Bell’s skills as a sketch writer brings out the best in Poehler and Fey in many standalone sequences, but the script itself is a bit flat. Scenes like when Maura and Greta Lee’s Hae Won struggle to pronounce each others names or a repeated gag of Bobby Moynihan’s Alex being high on a new synthetic drug are some of the funniest of the movie. The problem is that the actual plot feels relatively formulaic, and much of the story beats that the film hits have been done before.
Sisters gets into its groove when the Ellis Island party gets underway, and there’s a figurative revolving door of Saturday Night Live cast members and writers woven into the plot. Maya Rudolph, Moynihan, Rachel Dratch, Kate McKinnon, John Lutz and Chris Parnell all play supporting roles, while Ike Barinholtz, John Leguizamo, John Cena and Samantha Bee round out the ensemble.
The two leads play against type in different sorts of roles than they usually inhabit, and unsurprisingly it’s the sequences where they just get to riff that are the funniest. Fey and Poehler have incredible chemistry, and they seem to be having a blast in this movie. They seem to be enjoying not playing versions of themselves, but because of that Sisters might not be the type of hang out movie that fans of the comedians are expecting.

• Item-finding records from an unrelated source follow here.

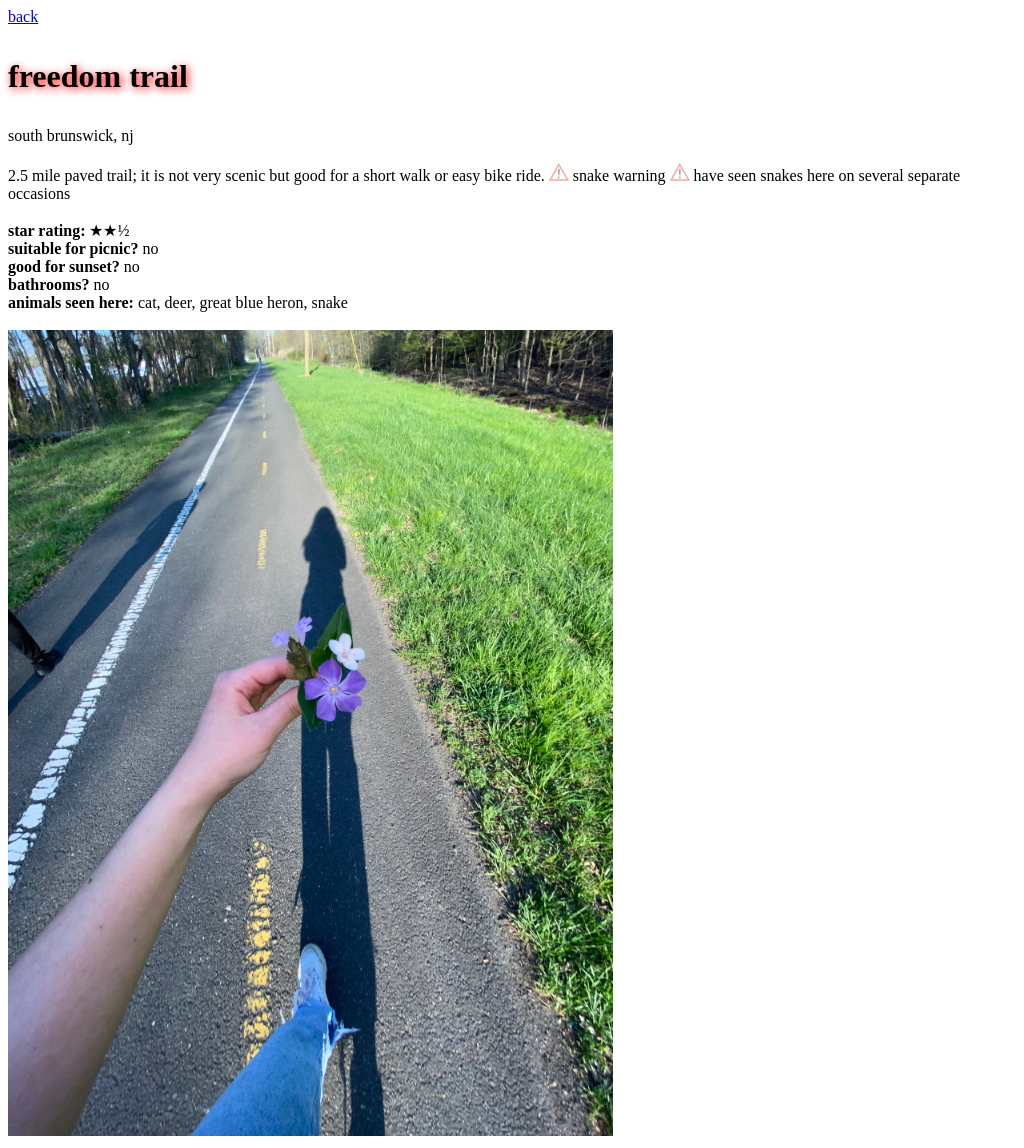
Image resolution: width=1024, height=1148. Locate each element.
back (23, 16)
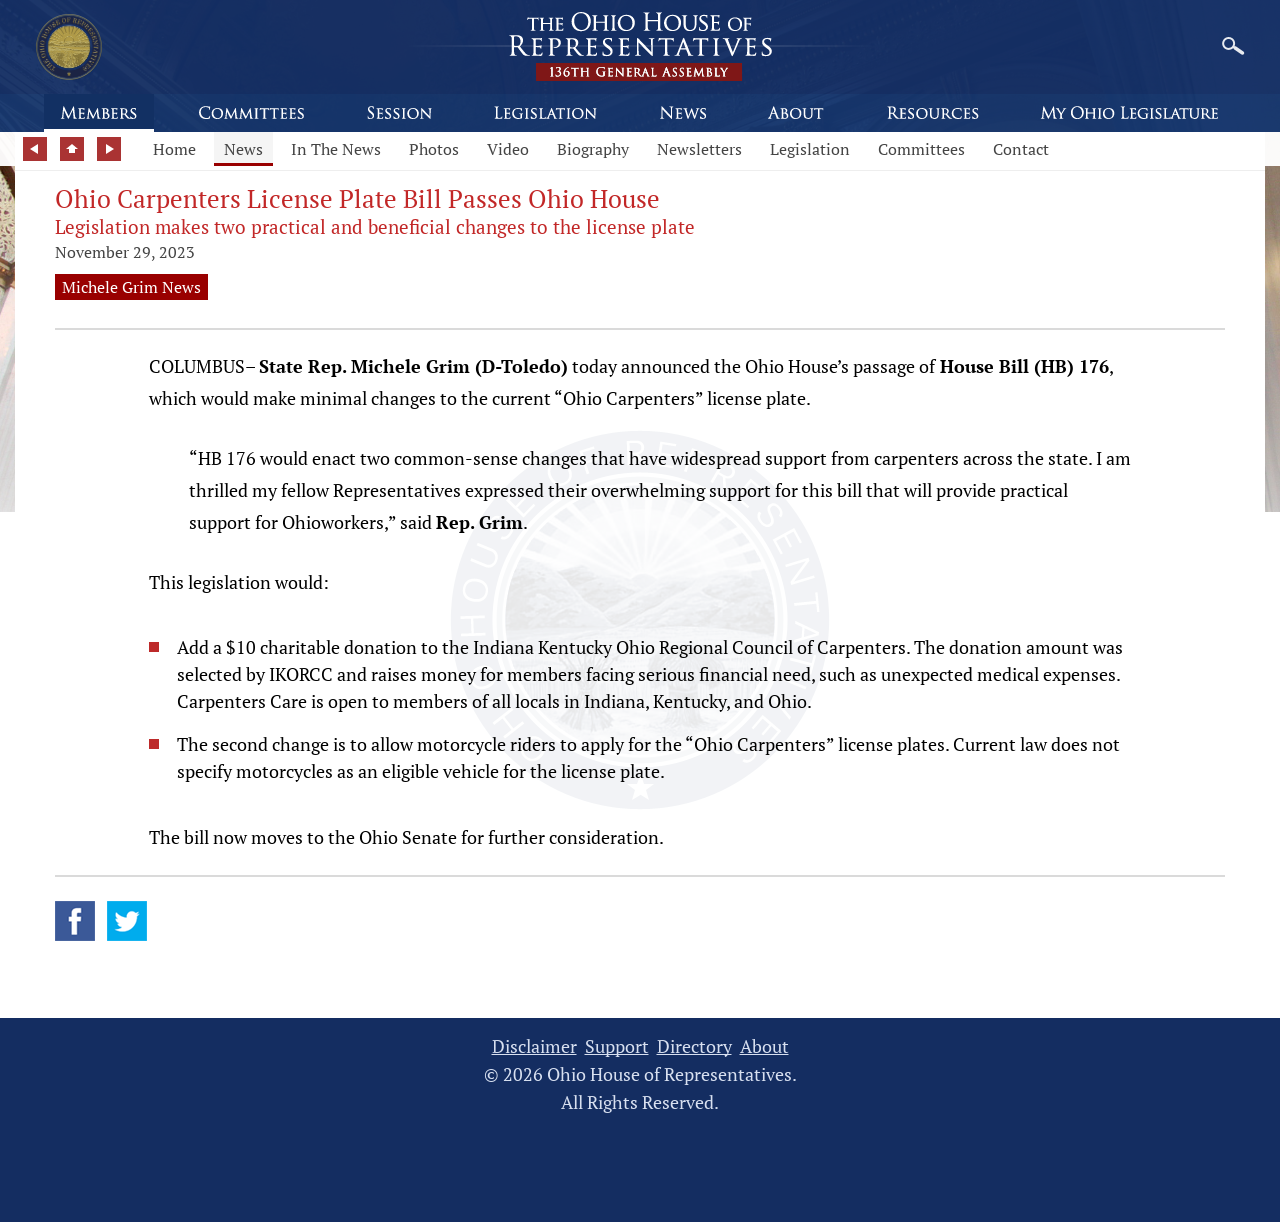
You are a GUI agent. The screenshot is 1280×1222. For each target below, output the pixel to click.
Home (174, 149)
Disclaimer (534, 1046)
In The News (336, 149)
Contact (1021, 149)
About (764, 1046)
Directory (694, 1046)
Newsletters (699, 149)
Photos (434, 149)
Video (508, 149)
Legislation (810, 149)
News (243, 149)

Sisters is raunchy and boisterous, often crass for the sake of humor. For the most part, it hits those jokes, but the fun of the movie is disconnected from the message. The Ellis sisters want to have one last night of youthful revelry before giving up their childhood home, and they give their now-adult high school friends the same type of night. But despite the fact that the frat-style party sequence is the funniest part of the movie, this is a film challenging its main characters to grow up, so it’s difficult to fully embrace the insanity that breaks out. Fortunately the conclusion of the film finds a balance between its conceit and its comedy, but director Moore doesn’t seem to know how to treat middle-aged characters with the same sort of care and understanding as he does his college-aged characters in Pitch Perfect, because what works for one group does not always work for the other.
Sisters at its best is a chance to see Tina Fey and Amy Poehler riff off one another and their ensemble of friends in a movie that centers around an epic party. But the plot of the film doesn’t match that “good time” vibe Sisters wants to capture, and the message it is trying to send gets muddied in the mix.